** Opening GIVEN DATA block **

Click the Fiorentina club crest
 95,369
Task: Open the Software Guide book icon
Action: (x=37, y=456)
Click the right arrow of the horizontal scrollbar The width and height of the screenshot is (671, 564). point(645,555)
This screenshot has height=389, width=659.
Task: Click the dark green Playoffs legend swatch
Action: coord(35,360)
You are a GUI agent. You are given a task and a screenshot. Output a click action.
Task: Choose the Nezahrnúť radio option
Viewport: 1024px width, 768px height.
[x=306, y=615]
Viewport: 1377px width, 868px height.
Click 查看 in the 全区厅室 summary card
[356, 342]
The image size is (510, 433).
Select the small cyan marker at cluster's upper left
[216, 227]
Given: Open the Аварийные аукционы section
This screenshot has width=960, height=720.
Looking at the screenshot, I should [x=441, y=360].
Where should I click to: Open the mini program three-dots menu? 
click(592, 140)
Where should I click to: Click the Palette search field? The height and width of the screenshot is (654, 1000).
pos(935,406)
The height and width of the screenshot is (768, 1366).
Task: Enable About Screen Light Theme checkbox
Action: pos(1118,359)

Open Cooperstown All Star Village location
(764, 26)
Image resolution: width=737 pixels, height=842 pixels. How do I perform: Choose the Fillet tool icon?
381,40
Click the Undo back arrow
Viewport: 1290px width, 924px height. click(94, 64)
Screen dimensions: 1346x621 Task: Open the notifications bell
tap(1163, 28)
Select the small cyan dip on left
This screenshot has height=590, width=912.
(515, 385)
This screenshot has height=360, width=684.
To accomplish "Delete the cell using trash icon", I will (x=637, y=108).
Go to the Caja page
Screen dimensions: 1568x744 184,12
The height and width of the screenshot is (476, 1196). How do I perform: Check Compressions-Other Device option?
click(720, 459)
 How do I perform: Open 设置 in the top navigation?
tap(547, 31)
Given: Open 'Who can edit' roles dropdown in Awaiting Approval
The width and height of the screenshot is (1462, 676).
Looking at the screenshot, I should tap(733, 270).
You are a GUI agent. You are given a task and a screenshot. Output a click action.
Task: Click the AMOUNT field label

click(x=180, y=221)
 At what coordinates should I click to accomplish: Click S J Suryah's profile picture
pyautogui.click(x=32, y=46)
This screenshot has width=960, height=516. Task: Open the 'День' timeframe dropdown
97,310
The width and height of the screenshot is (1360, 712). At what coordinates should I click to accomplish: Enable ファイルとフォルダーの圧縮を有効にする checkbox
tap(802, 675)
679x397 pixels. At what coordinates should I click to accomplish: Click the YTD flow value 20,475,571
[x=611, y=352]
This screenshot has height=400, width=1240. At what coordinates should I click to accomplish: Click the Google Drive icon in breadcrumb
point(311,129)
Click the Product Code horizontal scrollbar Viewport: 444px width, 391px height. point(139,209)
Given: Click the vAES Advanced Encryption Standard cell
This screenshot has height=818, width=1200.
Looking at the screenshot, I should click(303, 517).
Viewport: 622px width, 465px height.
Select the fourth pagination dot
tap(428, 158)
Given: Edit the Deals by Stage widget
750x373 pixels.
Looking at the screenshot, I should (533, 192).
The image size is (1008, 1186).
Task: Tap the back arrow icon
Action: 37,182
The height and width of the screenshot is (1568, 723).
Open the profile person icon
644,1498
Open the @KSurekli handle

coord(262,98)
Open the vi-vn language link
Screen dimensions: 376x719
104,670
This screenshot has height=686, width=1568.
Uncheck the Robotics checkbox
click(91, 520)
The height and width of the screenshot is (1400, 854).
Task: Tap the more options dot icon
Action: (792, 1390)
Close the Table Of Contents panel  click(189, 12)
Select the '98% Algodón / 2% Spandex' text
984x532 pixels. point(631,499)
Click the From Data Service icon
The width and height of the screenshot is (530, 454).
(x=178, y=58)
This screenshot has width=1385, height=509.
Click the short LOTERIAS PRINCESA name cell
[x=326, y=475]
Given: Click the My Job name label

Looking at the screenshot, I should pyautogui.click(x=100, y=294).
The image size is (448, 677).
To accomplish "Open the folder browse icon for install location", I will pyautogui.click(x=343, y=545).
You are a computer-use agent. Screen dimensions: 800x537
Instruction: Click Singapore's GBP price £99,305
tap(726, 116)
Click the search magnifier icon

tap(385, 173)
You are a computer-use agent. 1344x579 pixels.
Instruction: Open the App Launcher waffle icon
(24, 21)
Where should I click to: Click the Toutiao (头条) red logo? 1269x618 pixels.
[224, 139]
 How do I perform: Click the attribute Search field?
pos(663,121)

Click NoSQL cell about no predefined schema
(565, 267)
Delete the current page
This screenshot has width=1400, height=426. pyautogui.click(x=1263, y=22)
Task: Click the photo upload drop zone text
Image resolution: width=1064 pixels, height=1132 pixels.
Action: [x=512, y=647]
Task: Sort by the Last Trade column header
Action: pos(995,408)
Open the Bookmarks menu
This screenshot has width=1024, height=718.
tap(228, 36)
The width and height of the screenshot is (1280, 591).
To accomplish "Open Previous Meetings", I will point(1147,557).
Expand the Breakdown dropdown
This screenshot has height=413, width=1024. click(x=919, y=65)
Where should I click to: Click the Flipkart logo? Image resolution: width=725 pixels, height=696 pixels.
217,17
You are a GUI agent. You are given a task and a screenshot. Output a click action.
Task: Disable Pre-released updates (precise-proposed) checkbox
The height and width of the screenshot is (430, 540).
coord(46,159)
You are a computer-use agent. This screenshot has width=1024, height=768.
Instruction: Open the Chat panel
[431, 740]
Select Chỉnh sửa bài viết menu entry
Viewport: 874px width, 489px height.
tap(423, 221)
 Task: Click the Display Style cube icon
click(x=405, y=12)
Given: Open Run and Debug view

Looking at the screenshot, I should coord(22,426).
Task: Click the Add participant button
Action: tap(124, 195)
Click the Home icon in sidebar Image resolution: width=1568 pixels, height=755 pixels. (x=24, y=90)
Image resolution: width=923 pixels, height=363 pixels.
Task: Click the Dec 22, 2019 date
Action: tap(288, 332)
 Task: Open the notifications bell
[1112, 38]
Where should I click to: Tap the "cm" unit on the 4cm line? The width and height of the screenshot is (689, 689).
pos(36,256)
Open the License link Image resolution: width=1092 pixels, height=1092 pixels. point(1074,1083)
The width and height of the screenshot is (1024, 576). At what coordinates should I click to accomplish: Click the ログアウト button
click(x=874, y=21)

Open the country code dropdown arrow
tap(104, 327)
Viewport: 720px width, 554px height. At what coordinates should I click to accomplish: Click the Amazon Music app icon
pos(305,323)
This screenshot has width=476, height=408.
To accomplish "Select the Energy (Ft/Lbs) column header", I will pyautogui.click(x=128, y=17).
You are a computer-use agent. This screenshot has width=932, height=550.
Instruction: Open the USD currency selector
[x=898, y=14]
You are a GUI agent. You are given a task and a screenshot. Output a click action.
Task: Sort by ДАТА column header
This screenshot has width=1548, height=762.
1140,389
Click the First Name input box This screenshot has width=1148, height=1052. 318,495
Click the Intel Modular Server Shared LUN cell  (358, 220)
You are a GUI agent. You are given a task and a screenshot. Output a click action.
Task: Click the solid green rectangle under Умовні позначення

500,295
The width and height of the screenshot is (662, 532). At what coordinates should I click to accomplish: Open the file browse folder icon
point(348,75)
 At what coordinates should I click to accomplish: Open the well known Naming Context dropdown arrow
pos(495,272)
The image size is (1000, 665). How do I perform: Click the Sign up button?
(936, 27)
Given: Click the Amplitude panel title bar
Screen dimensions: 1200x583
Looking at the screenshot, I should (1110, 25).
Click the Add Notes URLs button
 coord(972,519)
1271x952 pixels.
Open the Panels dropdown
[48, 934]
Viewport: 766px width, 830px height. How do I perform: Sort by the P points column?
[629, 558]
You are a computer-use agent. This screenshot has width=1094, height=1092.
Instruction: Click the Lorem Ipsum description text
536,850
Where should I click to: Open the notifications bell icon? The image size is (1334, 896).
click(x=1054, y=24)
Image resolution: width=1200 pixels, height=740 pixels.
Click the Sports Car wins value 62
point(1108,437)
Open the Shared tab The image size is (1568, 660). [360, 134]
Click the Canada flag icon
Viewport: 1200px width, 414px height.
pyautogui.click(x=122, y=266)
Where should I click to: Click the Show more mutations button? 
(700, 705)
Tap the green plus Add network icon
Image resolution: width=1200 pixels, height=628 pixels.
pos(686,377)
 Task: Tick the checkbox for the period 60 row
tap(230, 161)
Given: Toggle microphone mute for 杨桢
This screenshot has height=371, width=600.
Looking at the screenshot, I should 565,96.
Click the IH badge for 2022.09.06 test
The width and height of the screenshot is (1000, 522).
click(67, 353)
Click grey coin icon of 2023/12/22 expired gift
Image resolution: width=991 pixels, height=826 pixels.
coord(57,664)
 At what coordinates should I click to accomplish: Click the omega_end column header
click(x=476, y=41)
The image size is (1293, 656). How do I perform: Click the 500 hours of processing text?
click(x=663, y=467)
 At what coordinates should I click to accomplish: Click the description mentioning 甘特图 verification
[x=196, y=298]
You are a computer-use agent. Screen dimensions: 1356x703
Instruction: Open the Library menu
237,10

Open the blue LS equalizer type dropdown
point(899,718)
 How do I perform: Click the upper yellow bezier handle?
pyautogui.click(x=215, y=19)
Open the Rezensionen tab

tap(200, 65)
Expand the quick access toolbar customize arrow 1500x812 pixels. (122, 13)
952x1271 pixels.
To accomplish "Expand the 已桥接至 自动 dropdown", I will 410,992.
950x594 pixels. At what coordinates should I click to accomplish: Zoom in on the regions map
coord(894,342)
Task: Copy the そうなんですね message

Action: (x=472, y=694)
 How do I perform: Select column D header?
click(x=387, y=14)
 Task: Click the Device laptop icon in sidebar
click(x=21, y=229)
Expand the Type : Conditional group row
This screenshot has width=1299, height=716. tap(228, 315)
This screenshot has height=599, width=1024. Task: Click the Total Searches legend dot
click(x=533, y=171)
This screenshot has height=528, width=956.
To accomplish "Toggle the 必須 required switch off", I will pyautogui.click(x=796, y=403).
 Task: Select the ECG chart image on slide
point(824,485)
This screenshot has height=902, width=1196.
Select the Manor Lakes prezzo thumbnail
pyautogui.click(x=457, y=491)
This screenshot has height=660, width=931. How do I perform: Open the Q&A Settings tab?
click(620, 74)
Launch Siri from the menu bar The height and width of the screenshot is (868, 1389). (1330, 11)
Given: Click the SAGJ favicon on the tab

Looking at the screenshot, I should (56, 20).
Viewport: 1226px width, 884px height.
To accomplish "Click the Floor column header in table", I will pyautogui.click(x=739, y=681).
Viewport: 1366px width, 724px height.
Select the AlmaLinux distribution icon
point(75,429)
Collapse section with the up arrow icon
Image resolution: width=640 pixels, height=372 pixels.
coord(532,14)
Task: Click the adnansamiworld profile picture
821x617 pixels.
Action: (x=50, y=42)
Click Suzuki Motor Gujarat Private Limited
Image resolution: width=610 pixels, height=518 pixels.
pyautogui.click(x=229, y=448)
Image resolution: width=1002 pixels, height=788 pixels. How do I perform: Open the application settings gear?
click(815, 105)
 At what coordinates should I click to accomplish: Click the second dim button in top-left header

** Closing GIVEN DATA block **

| WORK TO BE COMPLETED |
Select every line in the material above where the string "Toggle" occurs, and copy it.

| SOLUTION TO THIS PROBLEM |
Given: Toggle microphone mute for 杨桢
To accomplish "Toggle the 必須 required switch off", I will pyautogui.click(x=796, y=403).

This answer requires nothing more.